Minutes after hiking several miles in the wilderness with a 45 pound pack on his back, 12 year old Riehle (“Riley”) is beaming with excitement in anticipation of what comes next.
“I’ve never done rock climbing before, but I think it’s going to be really fun!” said Riehle.
Not all members of the crew are as eager as he is.
At the start of their course, most Outward Bound participants have a sense that they are about to engage in challenging, even risky, activities. They may have heard that they will “step out of their comfort zone.” To many, rock climbing is perceived as the high-adrenaline, high-risk activity that pushes them across the comfort zone boundary.
For that reason, Outward Bound program progressions are designed to prepare students, technically and emotionally, for this peak moment of excitement, challenge, and fear.
In his book, Alone on the Wall, all-world rock climber Alex Honnold explains, “I’ve done a lot of thinking about fear. For me the crucial question is not how to climb without fear – that’s impossible – but how to deal with it when it creeps into your nerve endings.”
When the fear creeps in, you are beginning to step out of your comfort zone. But stepping out of your comfort zone involves knowing where your comfort zone lies, and that will vary from student to student.
This is where Challenge by Choice comes in. Challenge by Choice is a core tenet for how we frame rock climbing at POBS for our participants. It involves students deciding on their own, without instructor or peer pressure, to take on a challenge.
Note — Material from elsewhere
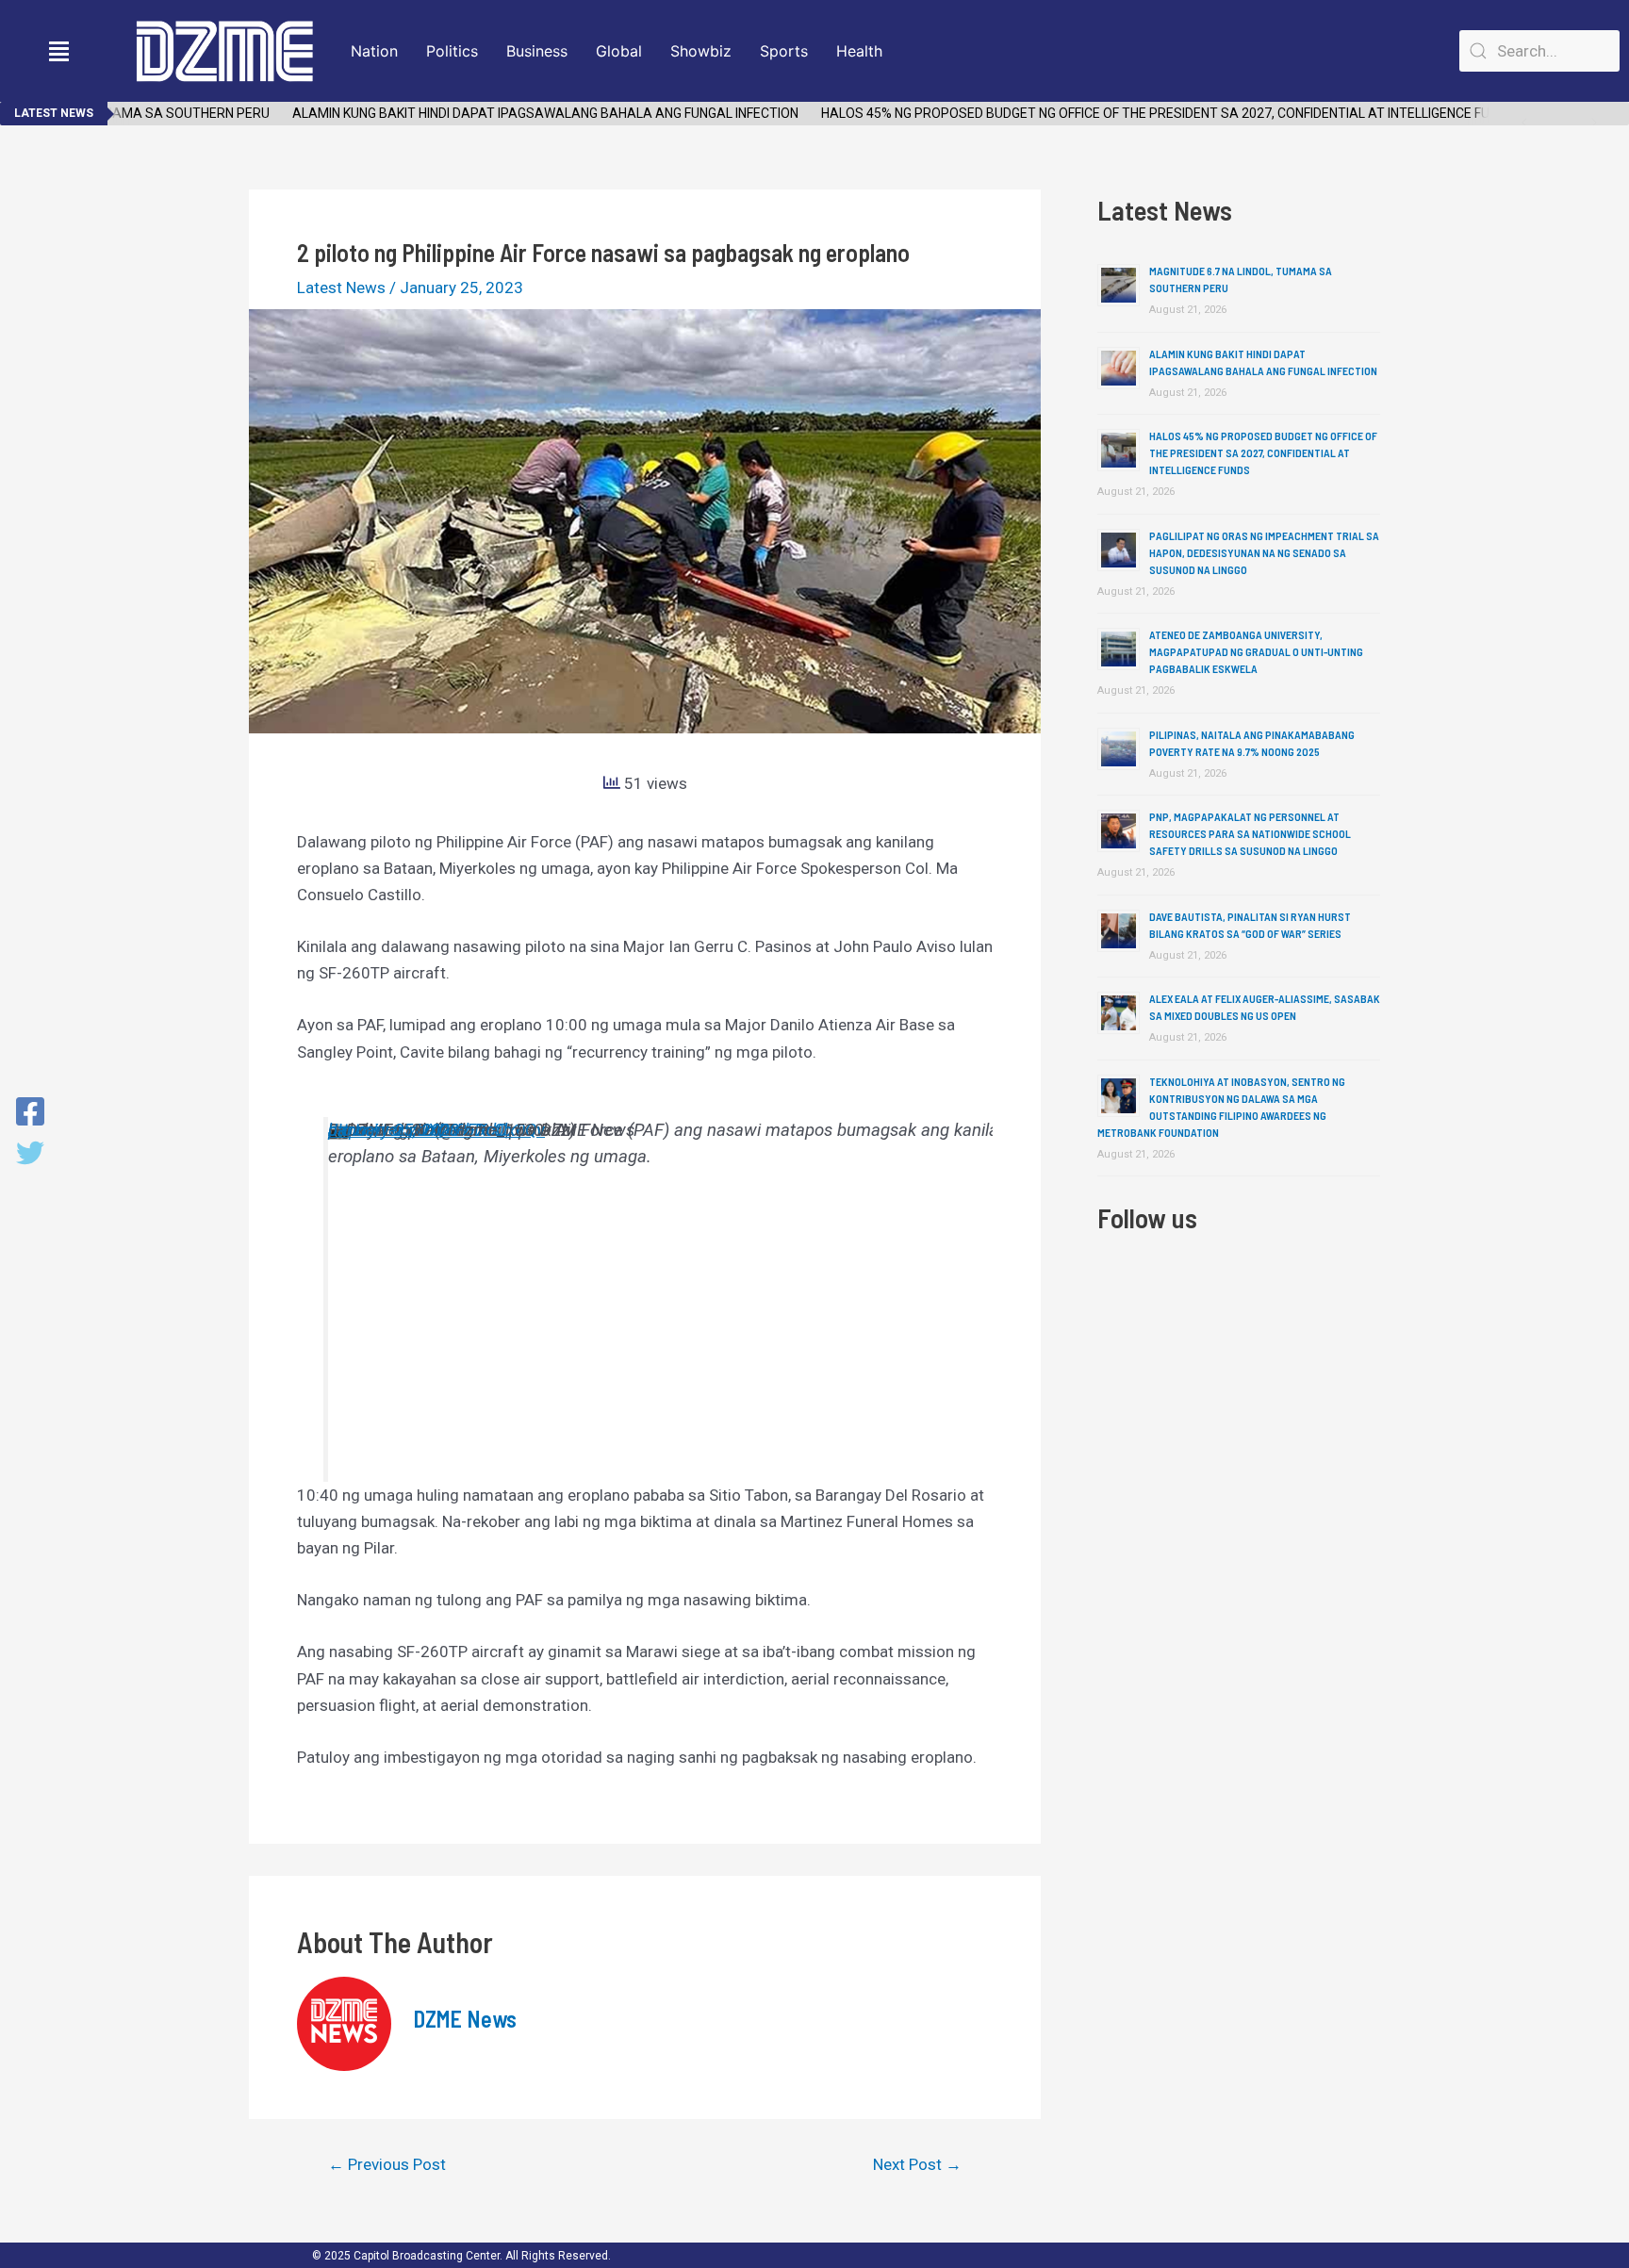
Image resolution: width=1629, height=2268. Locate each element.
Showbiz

The instructor and other participants respect anyone’s right to sit out or to opt for a personalized level of engagement.
Essentially, this means we place no emphasis on how high or fast students climb a rock wall; and in certain instances, if they even climb at all. For some, just putting on a harness and belaying a climber is an appropriate level of challenge, and that’s perfectly fine! The important thing is that students are aware of when they are challenged and on the edge of their comfort zone, and then attempt to expand the boundary from there.
Riehle’s crew encapsulate the challenge by choice process. Some climbed to the top, some opted just to belay a crewmember and not climb, and some, like Riehle himself, split the difference and made it part way up the rock face.
Rock climbing not only helps students find and step out of their comfort zone, it teaches them to perform under pressure in a supported environment, with the idea that they can then apply what they’ve learned in their own lives away from the rock wall.
But the best part? Take it from Riehle: “That was fun!”